● Record extracts
= Beginning of Section =

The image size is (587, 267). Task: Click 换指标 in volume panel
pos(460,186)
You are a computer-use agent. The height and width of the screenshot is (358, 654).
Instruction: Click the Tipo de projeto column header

= End of Section =
= Beginning of Section =

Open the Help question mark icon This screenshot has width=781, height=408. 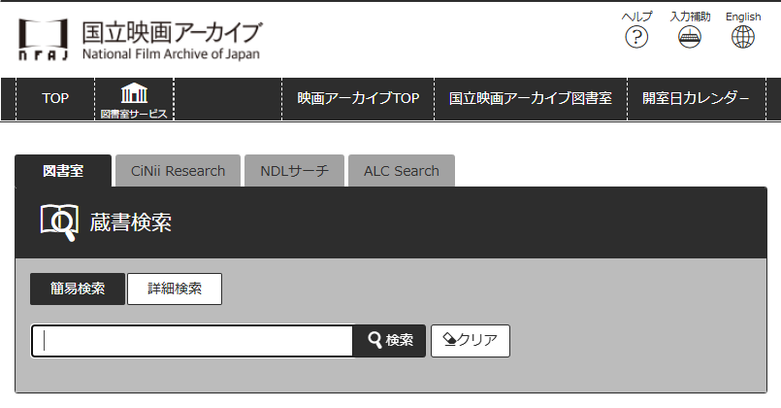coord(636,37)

= End of Section =

● Problem details
From the records above, repeat exactly the lines from the one with "You are a computer-use" through the one with "Instruction: Click the", both included.

● Solution
You are a computer-use agent. The height and width of the screenshot is (358, 654).
Instruction: Click the Tipo de projeto column header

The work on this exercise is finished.